* READING TEXT:
####################

Validate the Humio Cluster

Check the status of the HumioCluster by running:

kubectl get humiocluster -n logging

Initially the cluster will go into the state Bootstrapping as it starts up, but once it starts all nodes it will go into the state of Running.

Access the Humio Cluster

Configure DNS

To access the HumioCluster as well as allow cert-manager to generate a valid certificate for the cluster, there must be a DNS record added for $INGRESS_HOSTNAME as well as $INGRESS_ES_HOSTNAME which point to the NLB name of the ingress service. To get the NLB name of the ingress service, run:

export INGRESS_SERVICE_HOSTNAME=$(kubectl get service ingress-nginx-controller -n ingress-nginx -o template --template "{{ range (index .status.loadBalancer.ingress 0) }}{{.}}{{ end }}")

Configurnig the DNS record depends on your DNS provider. If using AWS Route53, create an Alias record which points both names directly to the INGRESS_SERVICE_HOSTNAME. For other providers, create a CNAME which points them to the INGRESS_SERVICE_HOSTNAME.

Logging In

Once the DNS records exist, you can now open https://${INGRESS_HOSTNAME} in a browser and login. Since we are using single-user authentication mode, the username will be developer and the password can be obtained by running:

kubectl get secret developer-user -n logging -o=template --template={{.data.password}} | base64 -D

Note: this command uses base64 -D, but you may need to use base64 --decode if using linux.

Sending Data to the Cluster

To send data to the cluster, we will create a new Repository, obtain the ingest token, and then configure fluentbit to gather logs from all the pods in our Kubernetes cluster and send them to Humio.

Create Repo, Parser and Ingest Token

Create the Repository using the Humio Operator by running the following.

####################

* DATASET EXCERPT:
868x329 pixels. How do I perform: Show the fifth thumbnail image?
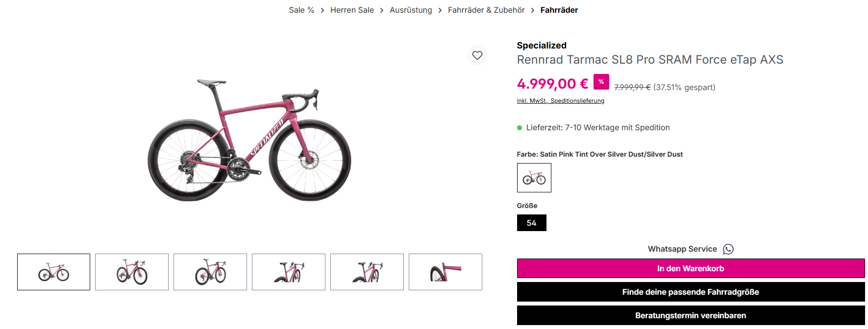pyautogui.click(x=367, y=272)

####################

* THE PROBLEM: Please explain in one to three sentences why the Humio cluster guide says DNS records must be added for $INGRESS_HOSTNAME and $INGRESS_ES_HOSTNAME.

* WRITTEN RESPONSE: The records are needed so the HumioCluster can be accessed and so cert-manager can generate a valid certificate for the cluster. For this, both names must point to the NLB name of the ingress service.